Direction>
Gather every line from the rows below that contains the string "arrow", matching case exactly.
━━━━━ Working data
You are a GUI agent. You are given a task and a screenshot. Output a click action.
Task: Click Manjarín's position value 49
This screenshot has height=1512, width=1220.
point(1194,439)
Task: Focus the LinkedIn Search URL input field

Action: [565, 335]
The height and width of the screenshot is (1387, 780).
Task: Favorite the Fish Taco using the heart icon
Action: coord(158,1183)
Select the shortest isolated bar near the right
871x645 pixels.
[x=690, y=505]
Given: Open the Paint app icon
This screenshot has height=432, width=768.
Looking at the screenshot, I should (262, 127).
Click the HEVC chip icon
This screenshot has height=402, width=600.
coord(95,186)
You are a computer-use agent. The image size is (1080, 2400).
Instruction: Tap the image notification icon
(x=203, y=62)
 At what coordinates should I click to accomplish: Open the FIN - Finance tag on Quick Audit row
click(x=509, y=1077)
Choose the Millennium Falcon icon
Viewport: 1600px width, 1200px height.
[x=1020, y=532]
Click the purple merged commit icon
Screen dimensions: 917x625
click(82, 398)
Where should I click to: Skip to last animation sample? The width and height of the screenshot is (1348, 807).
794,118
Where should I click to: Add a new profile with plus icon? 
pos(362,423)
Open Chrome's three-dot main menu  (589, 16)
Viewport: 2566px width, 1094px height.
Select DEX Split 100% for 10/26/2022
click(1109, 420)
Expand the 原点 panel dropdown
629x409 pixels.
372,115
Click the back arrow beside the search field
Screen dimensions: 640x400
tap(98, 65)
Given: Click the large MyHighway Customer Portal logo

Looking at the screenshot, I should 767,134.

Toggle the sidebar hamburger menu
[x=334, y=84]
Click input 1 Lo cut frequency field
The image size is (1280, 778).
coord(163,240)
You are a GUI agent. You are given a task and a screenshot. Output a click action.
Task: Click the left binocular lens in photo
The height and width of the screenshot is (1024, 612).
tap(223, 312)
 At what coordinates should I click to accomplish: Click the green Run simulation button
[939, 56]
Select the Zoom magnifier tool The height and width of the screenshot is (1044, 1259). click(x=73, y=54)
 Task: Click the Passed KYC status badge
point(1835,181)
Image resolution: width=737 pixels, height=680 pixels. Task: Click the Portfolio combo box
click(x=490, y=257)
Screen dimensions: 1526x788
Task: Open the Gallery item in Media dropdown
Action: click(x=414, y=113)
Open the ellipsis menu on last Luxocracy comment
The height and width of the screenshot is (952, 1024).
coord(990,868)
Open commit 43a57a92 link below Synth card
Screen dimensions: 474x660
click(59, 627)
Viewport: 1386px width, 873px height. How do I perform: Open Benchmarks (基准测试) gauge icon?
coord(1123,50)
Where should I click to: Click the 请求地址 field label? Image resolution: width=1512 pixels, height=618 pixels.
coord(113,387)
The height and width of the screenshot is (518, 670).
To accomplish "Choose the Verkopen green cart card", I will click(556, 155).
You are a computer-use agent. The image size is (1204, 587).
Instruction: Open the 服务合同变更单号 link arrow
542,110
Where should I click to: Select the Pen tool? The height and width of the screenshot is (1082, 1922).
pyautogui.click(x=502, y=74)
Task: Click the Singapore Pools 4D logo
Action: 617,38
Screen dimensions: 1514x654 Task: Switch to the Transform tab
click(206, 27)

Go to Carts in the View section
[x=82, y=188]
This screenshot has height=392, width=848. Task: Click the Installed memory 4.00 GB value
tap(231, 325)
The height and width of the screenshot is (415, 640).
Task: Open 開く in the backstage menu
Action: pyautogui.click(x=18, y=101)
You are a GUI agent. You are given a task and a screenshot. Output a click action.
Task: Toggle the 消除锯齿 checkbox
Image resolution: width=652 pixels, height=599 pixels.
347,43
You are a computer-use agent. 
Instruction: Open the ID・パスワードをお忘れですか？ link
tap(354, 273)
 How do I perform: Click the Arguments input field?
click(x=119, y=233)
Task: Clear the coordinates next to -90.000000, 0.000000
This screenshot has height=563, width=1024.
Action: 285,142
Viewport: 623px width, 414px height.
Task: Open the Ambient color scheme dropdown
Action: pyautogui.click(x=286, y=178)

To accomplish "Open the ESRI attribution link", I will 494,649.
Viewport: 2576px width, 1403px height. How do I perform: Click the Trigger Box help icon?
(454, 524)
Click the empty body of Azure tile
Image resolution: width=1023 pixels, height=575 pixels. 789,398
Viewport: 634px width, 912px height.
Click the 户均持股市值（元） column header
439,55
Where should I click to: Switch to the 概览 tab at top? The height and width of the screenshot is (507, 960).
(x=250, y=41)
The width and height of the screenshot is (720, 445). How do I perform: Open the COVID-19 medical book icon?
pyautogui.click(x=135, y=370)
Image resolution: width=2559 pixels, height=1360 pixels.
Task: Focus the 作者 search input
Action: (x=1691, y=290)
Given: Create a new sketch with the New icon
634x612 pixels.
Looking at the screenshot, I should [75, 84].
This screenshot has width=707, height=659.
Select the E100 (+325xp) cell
━━━━━━━━━━
Answer to the exercise>
Click the back arrow beside the search field
Instruction: Open the 服务合同变更单号 link arrow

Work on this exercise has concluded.